Per non essere da meno quanto a patetico nepotismo, il Cimarosa impone per il ruolo del brigadiere Pantò, lo stesso personaggio da lui interpretato nel film che lo vide esordire come regista, il fratello sfigato Gianni (nulla più che una sua squallida brutta copia), totalmente a digiuno, per giunta, di qualsivoglia esperienza cinematografica.
In perfetta linea con lo spirito violento e drammatico della vicenda, Tano Cimarosa si decide invece a esprimere la sua sanguigna sicilianità nelle vesti di un benzinaio determinato a vendicare la morte della sua bambina. Ricordandola in flashback girati con una "superotto giocattolo" e in maniera ultradilettantesca, inseguirà a uno a uno i criminali che l'avevano investita, fuggendo dopo aver rapito la ricca borghese Paola Quattrini. Faranno pertanto una brutta fine, tra i nostri cattivi: il pasoliniano Ninetto Davoli, anch'egli recuperato dal precedente film, nelle vesti dell'autista della banda e il nostro "gangster pescivendolo", il quale, dopo una scena erotica con la Sgroi, verrà preso a coltellate in doccia con tanto di dettagli gore.
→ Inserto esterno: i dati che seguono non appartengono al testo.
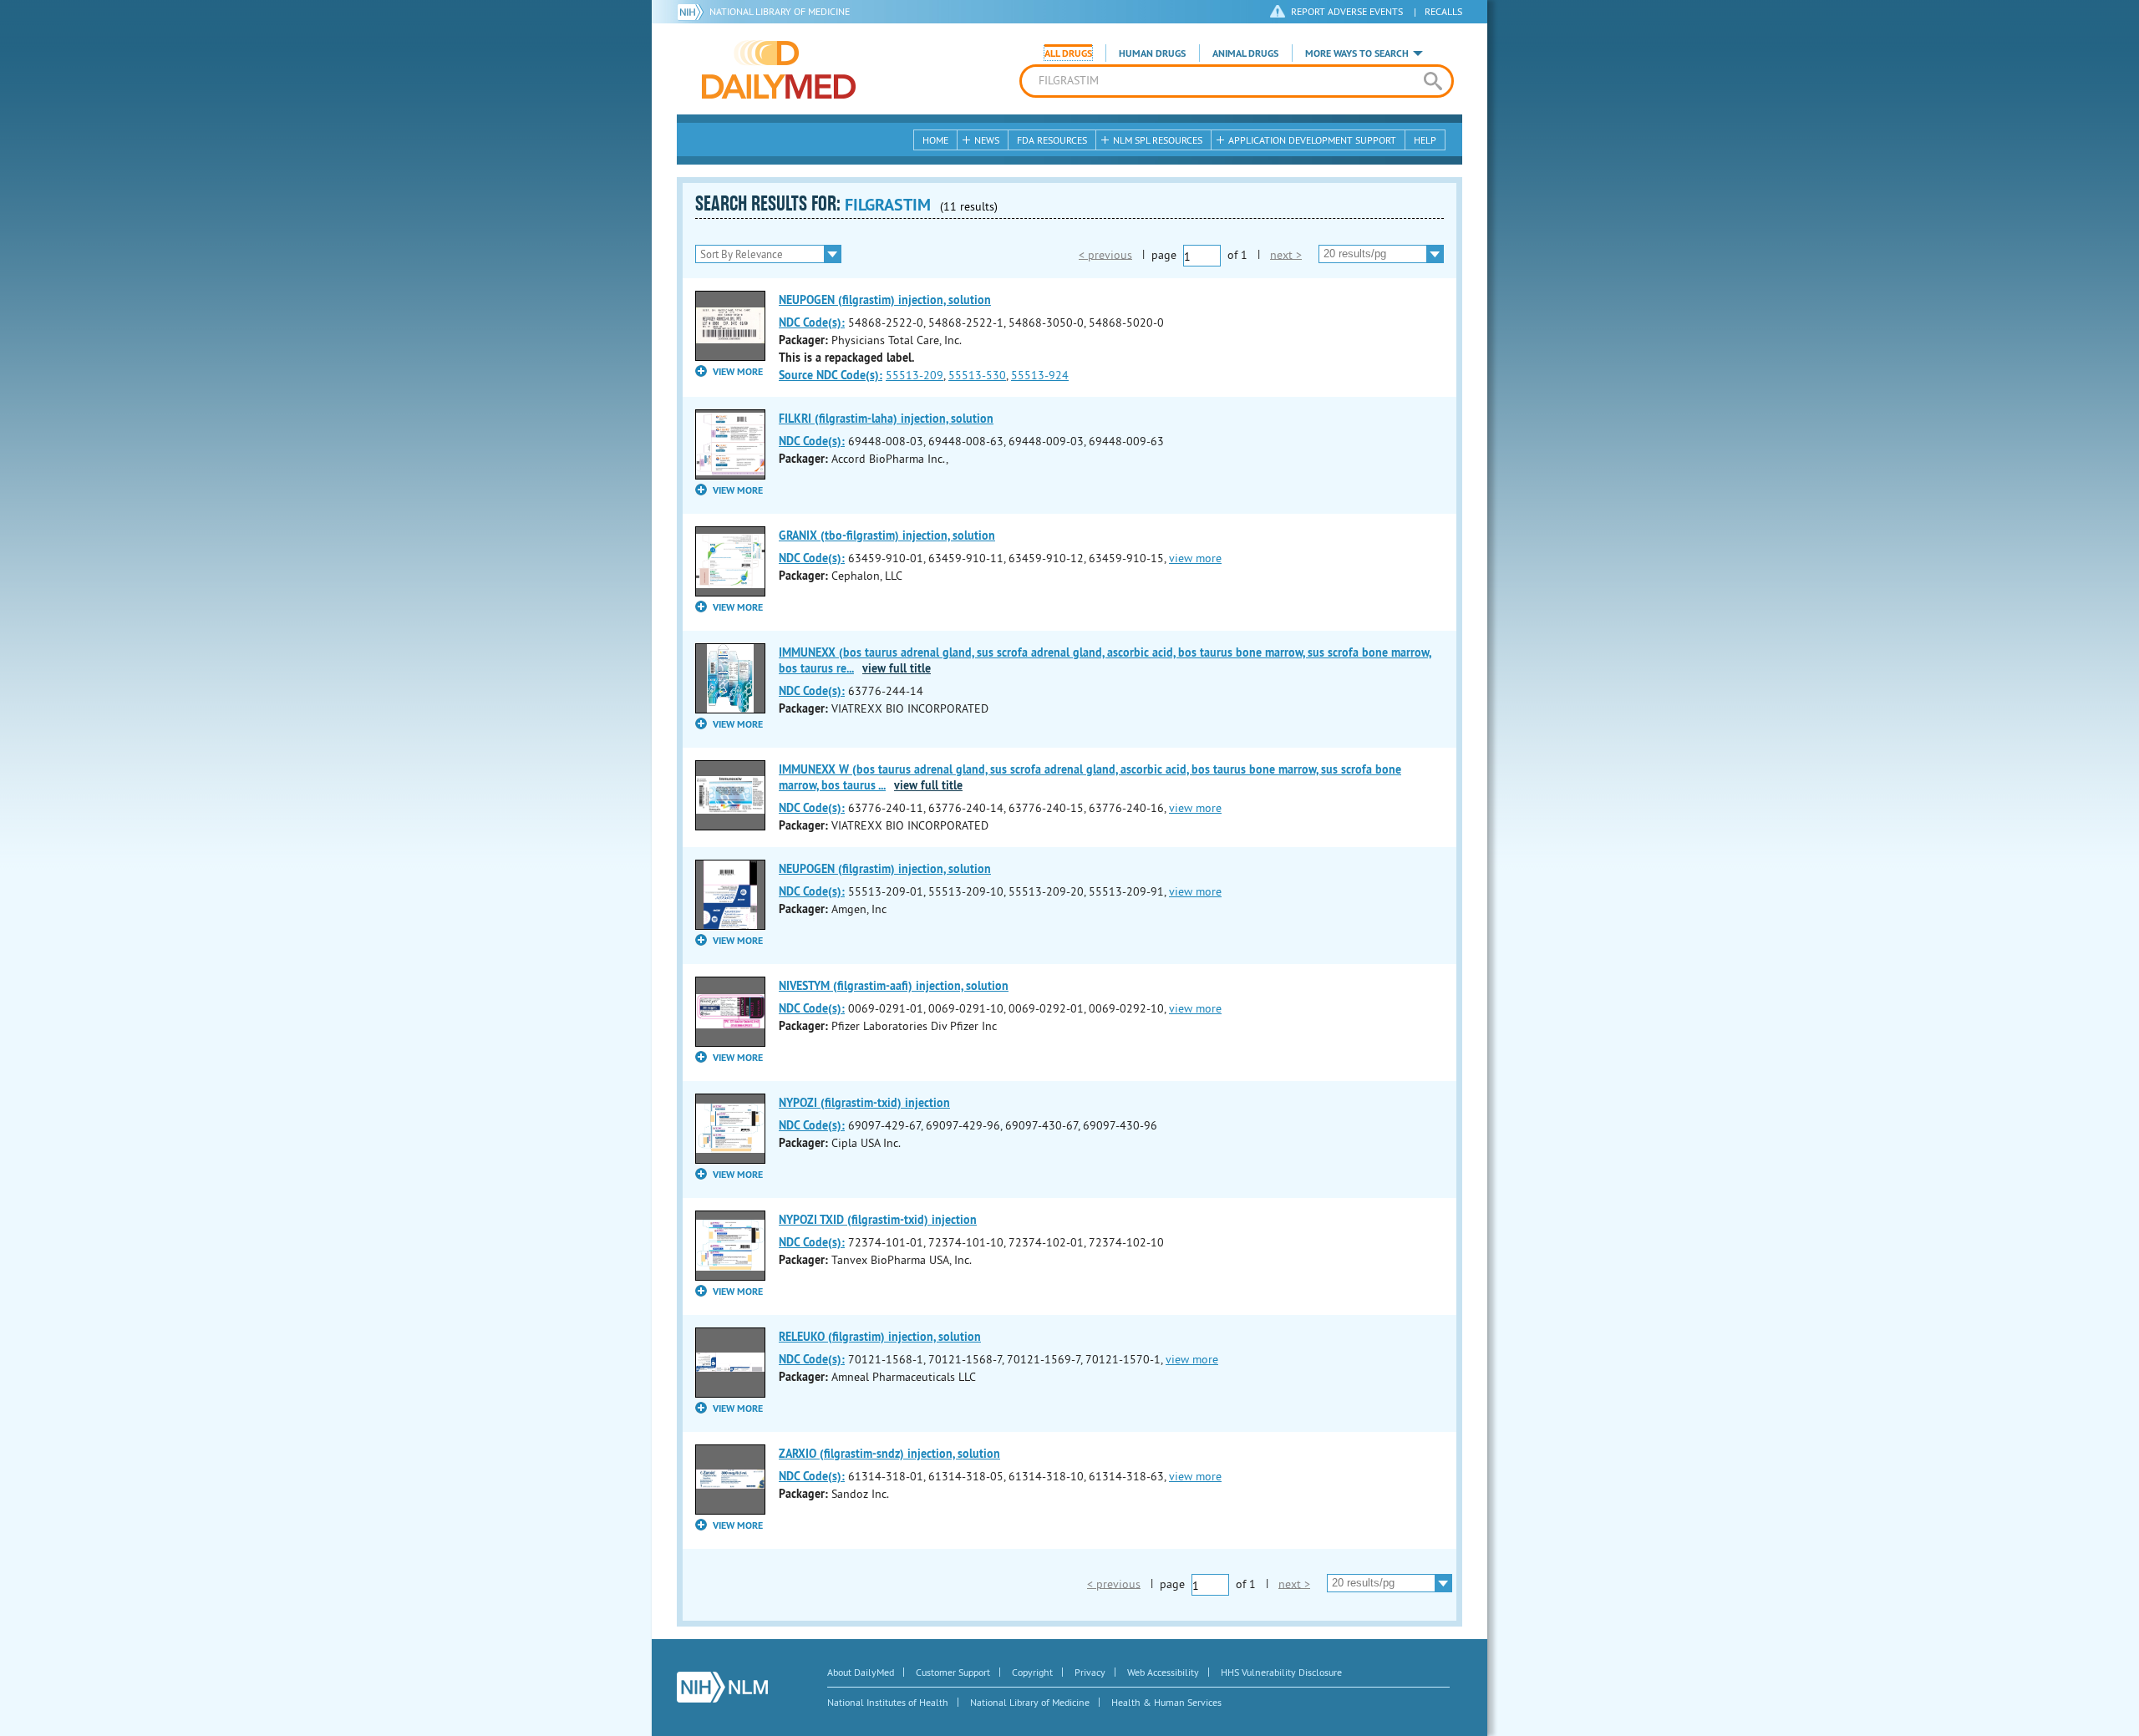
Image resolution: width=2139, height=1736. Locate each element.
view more (1195, 558)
Sul versante femminile meritano una menzione la sarda Zaira Zoccheddu, incline nella sua modesta carriera a numerose scene di nudo ma che qui nostro malgrado non si spoglia mai; la futura pioniera delle luci rosse Guja Lauri Filzi, nel breve ruolo di una prostituta (mai tale parte fu più azzeccata!) e la spogliarellista Martine Carel, carampana con fisico da pin-up davvero niente male e che sarà violentata dalla nostra allegra e simpatica brigata di criminali. Scene di nudo e violenza carnale anche per la ricca borghese Paola Quattrini: fingendo di concedersi al cattivissimo Rick Boyd (al secolo Federico Boido), si libererà di lui con una sorprendente "matitata" nel bulbo oculare in una scena veramente splatter ma che più splatter non si può!!
Completano la "messinesità" dell'incredibile cast il cantantino di quarta fascia Nico Tirone (in arte Nico dei Gabbiani), già leader di un ultraminore gruppo beat, nel ruolo del giornalista; il teatrante Massimo Mollica, nella parte del ricco imprenditore sposato alla bella Quattrini; il gruppo folkloristico dei "Canterini Peloritani di Lillo Alessandro", che si esibisce in un ristorante tipico al cospetto del pesciaio con relativa pupattola e figuranti talmente brutti da far vergogna all'intera comunità siciliana.
Colonna sonora a firma di Alberto Baldan Bembo che si dibatte malamente tra motivi struggenti e pallide imitazioni degli score dei vari Micalizzi e Cipriani a sostegno delle sgangherate scene d'azione.